The QCD energy-momentum tensor on the lattice: non-perturbative renormalization with Nf=3

Abstract

We construct the traceless components of the energy-momentum tensor on the lattice for QCD with Nf=3 flavours, such that their correlation functions satisfy the appropriate Ward identities in the continuum limit. To carry out this program, we define the theory on the lattice by the Wilson-plaquette and the O(a)-improved Wilson actions for gluons and quarks respectively. The discretization of the space-time entails that (i) the irreducible nonet representation of the SO(4) group splits into a triplet and a sextet irreducible representations of the hypercubic group, and (ii) for each multiplet non-perturbative determinations of the the gluonic and fermionic renormalization constants are required.

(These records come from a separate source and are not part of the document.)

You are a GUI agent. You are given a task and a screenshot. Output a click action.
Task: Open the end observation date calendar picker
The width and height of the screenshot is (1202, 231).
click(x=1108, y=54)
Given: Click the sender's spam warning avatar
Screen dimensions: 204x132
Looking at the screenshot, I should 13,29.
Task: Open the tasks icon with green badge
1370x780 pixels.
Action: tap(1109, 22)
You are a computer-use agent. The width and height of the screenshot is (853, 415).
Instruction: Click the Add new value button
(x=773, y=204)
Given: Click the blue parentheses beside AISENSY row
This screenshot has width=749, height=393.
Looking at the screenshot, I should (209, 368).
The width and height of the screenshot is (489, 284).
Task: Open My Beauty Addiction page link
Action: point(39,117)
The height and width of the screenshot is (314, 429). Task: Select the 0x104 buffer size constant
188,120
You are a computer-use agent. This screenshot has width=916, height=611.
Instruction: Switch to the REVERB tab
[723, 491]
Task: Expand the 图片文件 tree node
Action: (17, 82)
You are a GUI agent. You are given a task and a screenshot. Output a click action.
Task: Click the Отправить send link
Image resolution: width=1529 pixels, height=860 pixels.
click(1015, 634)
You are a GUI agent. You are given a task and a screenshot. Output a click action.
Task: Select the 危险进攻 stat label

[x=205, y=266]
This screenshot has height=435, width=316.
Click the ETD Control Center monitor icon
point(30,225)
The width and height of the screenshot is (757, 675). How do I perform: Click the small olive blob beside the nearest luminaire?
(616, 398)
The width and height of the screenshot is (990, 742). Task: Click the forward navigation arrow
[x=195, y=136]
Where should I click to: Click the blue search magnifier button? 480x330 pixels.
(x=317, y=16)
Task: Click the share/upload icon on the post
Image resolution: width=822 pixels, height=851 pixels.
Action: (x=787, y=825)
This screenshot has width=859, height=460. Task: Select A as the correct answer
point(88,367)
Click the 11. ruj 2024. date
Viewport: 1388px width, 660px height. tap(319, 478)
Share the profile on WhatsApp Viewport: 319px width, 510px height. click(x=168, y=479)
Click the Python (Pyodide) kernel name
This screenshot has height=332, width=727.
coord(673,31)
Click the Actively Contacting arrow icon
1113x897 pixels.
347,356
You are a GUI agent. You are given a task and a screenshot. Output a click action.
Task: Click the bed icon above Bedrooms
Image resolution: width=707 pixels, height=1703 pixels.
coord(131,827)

The bare gluonic components of the energy-momentum tensor are defined via the clover discretization of the field strength tensor, while the fermionic ones are discretized by appropriate combinations of symmetric covariant derivatives. Either for the triplet or the sextet representations, the two independent renormalization constants are then fixed non-perturbatively by imposing discretized versions of continuum Ward identities for one-point correlation functions in the presence of shifted boundary conditions and an imaginary chemical potential. The non-perturbative calculation is then carried out by Monte Carlo simulations, and the resulting renormalization constants are determined with a final accuracy of a few percent for values of the bare coupling constant squared in the range 0 ≤ g02≤ 0.96.